薬物治療だけでは十分な眼圧降下が得られない場合や、副作用によって他の治療が適切に行えない場合にはレーザーや手術を行って治療することになります。

緑内障手術治療(レーザー手術、観血的手術)には大別して、1.閉塞隅角緑内障に対するレーザー虹彩切開術や観血的周辺虹彩切除術、2.開放隅角緑内障に対するろ過手術(トラベクレクトミーなど)、生理的房水流出路再建術(トラベクロトミーなど)、毛様体破壊術、レーザー線維柱帯形成術などがあります。

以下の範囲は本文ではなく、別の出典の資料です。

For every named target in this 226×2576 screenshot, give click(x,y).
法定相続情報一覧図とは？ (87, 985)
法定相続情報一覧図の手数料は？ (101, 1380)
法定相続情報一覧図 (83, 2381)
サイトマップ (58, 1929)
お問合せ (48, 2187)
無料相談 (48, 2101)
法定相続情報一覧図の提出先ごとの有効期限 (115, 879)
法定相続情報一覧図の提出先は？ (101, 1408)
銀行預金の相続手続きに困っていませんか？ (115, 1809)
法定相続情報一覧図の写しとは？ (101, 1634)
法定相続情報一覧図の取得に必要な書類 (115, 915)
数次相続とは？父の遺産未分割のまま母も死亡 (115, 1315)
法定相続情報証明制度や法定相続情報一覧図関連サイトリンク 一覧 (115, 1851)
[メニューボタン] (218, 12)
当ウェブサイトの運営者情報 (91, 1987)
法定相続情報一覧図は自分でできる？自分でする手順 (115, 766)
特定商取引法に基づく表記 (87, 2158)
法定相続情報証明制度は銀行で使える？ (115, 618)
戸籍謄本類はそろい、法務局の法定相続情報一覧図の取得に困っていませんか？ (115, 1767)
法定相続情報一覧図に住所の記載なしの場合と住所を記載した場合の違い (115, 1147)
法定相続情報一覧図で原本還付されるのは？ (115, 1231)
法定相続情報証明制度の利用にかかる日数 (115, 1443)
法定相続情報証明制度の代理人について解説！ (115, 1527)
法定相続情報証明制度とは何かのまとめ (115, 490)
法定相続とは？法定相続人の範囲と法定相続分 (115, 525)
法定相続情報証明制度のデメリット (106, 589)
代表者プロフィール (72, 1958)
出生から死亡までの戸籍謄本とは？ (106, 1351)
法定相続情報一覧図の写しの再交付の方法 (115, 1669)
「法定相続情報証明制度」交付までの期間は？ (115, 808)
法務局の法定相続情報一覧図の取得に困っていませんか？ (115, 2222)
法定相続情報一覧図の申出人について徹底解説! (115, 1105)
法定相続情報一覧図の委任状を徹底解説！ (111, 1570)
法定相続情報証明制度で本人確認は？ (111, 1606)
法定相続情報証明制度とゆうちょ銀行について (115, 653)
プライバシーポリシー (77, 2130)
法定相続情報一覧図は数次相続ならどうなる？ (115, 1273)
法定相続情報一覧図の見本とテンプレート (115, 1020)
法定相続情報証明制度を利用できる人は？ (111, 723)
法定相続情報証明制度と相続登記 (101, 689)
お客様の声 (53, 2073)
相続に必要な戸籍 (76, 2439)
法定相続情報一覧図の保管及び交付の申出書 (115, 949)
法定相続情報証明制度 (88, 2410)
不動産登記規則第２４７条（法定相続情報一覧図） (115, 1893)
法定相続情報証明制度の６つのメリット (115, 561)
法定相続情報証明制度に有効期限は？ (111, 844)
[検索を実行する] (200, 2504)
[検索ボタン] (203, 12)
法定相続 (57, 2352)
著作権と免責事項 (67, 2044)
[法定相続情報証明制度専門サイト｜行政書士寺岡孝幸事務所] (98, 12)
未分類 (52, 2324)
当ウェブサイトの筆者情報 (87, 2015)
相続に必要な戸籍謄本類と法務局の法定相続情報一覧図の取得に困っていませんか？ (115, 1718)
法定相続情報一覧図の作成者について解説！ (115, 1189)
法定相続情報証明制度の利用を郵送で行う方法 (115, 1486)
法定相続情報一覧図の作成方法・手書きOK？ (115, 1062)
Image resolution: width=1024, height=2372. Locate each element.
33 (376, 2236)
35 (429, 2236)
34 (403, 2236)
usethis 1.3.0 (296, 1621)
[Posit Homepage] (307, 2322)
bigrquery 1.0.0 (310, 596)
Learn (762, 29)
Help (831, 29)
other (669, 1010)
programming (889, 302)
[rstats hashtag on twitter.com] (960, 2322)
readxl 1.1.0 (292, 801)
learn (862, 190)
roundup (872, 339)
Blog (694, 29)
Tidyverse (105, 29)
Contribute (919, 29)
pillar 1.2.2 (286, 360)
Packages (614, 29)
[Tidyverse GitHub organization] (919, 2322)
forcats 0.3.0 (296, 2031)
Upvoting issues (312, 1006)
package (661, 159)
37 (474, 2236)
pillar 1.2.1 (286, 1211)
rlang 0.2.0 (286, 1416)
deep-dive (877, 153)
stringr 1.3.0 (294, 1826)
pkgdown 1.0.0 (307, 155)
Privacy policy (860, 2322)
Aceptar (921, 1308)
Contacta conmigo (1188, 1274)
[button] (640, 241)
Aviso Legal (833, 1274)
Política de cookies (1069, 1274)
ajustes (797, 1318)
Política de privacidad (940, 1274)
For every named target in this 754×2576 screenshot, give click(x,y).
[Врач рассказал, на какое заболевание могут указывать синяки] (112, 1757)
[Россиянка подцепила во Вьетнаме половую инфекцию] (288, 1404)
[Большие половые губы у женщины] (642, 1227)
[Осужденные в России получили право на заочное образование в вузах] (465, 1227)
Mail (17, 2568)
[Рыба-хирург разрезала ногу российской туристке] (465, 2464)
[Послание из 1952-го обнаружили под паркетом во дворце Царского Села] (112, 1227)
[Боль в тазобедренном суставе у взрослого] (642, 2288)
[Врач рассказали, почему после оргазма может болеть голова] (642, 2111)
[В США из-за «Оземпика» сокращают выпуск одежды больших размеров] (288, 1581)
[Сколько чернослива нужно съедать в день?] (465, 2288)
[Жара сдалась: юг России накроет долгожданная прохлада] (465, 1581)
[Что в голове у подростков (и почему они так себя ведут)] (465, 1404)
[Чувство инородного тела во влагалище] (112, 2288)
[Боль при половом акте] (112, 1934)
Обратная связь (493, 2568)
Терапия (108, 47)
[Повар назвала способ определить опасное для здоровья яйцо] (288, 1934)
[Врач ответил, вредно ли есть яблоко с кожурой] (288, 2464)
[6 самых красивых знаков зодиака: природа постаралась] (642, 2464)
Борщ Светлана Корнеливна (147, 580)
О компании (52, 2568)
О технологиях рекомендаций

閉塞隅によって発症した緑内障発作に対してはレーザー虹彩切開術が有効です。
虹彩に穴をあけることによって速やかに眼圧を下げることが可能です。また発作を起こさないように予防的に虹彩切除を行うこともあります。
緑内障発作時にレーザー治療で眼圧が下がらない時には手術による観血的周辺虹彩切除術が必要です。
白内障手術を行うと閉塞隅角を解消することができるため、白内障を持つ閉塞隅角の患者さんには白内障手術が選択されることが多くなってきています。

眼圧は眼内を流れる房水の量によって左右されます。
開放隅角緑内障に対するろ過手術は、房水の新たな流出路を作製することで眼圧を下げる手術です。
眼圧下降効果は強いですが、術後浅前房や感染などの併発症の頻度が高いため、手術後も定期的な診察が必要です。
生理的房水流出路再建術は、房水の排出部位である線維柱帯の抵抗を手術によって低下させることにより、房水の流れを改善させる手術です。
眼圧下降効果は流過手術に劣りますが、併発症の頻度は少なくなります。